“APEX: The Secret Race Across America” shows how impossible is done on four wheels

In the mid-1970s, the great people of Oklahoma, as well as the rest of the country, were told that President Nixon’s 55-mph National Speed Limit “saves lives, fuel and money.” It was a rather minimalistic solution to the 1973 oil crisis. By that point, anyway, the challenge known as the Cannonball Baker Sea-To-Shining-Sea Memorial Trophy Dash had run at least three times. Yet the infamous cross-country endurance race founded by Brock Yates and Steve Smith of Car and Driver fame turned out to be only the qualifiers for the main act: the U.S. Express runs held between 1980 and 1983.

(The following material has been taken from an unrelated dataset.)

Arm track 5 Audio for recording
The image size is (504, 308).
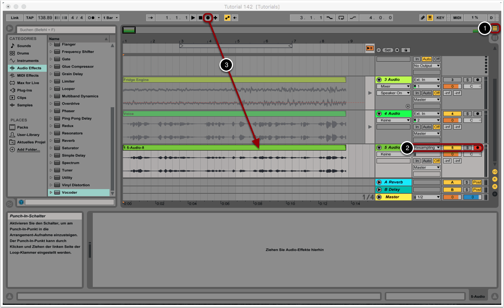click(477, 148)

The daring acts that just kept outrunning the FBI came to its climax in its final year, when the team of David Diem and Doug Tuner drove their 1980 Ferrari 308 GTS across America in 32 hours 7 minutes. Somehow, the car’s Magneti Marelli electric system played nice with their four Hella rally lights. However these runs, as it turned out, were not the end of cross-country record attempts.

Cory Welles Ferrari
Cory Welles

Without definitive proof of Diem and Turner’s run in the ’80s, many doubted that a Rosso Corsa Ferrari really crossed America at such extreme speed and in broad daylight. So you have to wonder what was going through Alex Roy’s head almost three decades later, when he started to figure out how he might neutralize the punishing traffic conditions of 2006—and claim the Cannonball Run record for his own.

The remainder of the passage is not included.